Numeric vector. Values outside the unit interval are allowed but are mapped to the boundary values of the CDF (0 for x ≤ 0, 1 for x ≥ 1).

a

Numeric; shape parameter of the Gamma prior on α (a > 0).

b

Numeric; rate parameter of the Gamma prior on α (b > 0).

Value

Numeric vector of CDF values F(x | a, b) with same length as x.

Details

The unconditional CDF is given by: $$F_{w_1}(x | a, b) = 1 - \left(\frac{b}{b - \log(1-x)}\right)^a$$

The implementation uses log1p and expm1 for numerical stability, particularly when the CDF is close to 0 (small x).

Interpretation

The weight w₁ is in GEM (size-biased) order, not ranked by size. It represents the asymptotic cluster share of a randomly chosen unit, not the largest cluster proportion. See RN-06 §1 for details.

References

Lee, J. (2025). RN-06: Dual-Anchor Design II.

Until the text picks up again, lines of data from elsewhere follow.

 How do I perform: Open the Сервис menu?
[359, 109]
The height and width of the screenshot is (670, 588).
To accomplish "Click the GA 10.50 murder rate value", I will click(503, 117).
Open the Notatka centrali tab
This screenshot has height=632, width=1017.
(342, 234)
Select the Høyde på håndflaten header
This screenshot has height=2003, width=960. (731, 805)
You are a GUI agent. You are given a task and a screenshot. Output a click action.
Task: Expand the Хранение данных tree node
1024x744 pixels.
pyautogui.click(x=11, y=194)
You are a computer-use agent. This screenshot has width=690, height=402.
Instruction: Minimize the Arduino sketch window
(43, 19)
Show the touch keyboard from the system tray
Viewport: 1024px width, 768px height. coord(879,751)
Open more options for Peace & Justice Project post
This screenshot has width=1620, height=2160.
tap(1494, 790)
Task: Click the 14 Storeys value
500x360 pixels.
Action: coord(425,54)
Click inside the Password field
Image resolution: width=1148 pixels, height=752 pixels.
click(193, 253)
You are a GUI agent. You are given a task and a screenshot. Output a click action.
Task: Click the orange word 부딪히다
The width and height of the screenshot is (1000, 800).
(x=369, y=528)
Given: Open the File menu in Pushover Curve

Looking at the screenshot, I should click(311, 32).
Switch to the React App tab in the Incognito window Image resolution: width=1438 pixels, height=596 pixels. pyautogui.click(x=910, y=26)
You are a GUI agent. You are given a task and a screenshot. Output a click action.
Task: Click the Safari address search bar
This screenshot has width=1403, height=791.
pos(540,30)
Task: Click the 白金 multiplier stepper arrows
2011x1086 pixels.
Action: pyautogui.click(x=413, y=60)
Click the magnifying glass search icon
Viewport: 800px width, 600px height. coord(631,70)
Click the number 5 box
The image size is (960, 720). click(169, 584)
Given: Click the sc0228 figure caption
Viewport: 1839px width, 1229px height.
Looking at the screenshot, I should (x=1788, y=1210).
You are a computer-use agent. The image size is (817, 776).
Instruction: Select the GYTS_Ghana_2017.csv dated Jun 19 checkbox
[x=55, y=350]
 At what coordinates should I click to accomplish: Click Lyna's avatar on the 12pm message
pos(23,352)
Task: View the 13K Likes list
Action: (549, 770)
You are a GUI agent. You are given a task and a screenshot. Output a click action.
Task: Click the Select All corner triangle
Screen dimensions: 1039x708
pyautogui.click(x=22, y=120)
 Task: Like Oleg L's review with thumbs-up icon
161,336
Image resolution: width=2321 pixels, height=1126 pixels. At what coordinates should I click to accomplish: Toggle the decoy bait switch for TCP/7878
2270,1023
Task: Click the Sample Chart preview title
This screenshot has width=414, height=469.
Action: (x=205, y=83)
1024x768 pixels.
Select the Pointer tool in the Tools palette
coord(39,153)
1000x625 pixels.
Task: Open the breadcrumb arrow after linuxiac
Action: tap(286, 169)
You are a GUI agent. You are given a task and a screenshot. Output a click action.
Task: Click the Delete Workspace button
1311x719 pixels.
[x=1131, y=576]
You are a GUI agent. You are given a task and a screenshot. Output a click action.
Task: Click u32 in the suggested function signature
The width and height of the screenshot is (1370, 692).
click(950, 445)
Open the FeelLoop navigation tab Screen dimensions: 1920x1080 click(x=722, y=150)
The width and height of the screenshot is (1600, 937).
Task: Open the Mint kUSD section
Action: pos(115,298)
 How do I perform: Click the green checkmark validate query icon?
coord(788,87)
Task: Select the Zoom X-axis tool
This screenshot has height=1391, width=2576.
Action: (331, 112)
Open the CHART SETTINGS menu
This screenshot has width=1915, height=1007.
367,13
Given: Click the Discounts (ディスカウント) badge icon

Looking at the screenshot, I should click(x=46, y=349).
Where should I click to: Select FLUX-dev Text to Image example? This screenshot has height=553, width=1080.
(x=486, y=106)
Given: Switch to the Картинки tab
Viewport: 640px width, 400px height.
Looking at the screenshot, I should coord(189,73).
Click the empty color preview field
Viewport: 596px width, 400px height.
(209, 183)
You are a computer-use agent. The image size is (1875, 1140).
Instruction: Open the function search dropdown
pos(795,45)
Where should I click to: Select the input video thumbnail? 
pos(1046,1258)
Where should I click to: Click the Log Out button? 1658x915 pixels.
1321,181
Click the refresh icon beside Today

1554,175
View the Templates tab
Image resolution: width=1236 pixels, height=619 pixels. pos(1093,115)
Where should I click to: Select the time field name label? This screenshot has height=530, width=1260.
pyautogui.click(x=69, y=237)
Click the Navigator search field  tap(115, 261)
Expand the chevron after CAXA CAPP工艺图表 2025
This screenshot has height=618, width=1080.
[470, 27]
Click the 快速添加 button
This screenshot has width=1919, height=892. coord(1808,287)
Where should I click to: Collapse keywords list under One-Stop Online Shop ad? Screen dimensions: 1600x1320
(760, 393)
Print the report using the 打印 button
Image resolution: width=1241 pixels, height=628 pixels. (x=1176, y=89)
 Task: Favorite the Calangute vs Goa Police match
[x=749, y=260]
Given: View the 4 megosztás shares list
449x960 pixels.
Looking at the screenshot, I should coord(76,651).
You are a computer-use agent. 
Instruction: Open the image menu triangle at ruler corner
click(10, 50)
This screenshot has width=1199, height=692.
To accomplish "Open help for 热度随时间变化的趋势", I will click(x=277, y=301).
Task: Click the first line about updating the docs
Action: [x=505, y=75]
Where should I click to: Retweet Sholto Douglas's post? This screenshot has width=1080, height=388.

Vicentini, C. and Jermyn, I. H. (2025). Prior selection for the precision parameter of Dirichlet Process Mixtures. arXiv:2502.00864.

Examples

# P(w₁ ≤ 0.3) under standard prior
cdf_w1(0.3, a = 2, b = 1)
#> [1] 0.4566891

# Vectorized computation
cdf_w1(c(0.1, 0.3, 0.5, 0.7), a = 1.6, b = 1.22)
#> [1] 0.1241267 0.3365805 0.5131689 0.6666263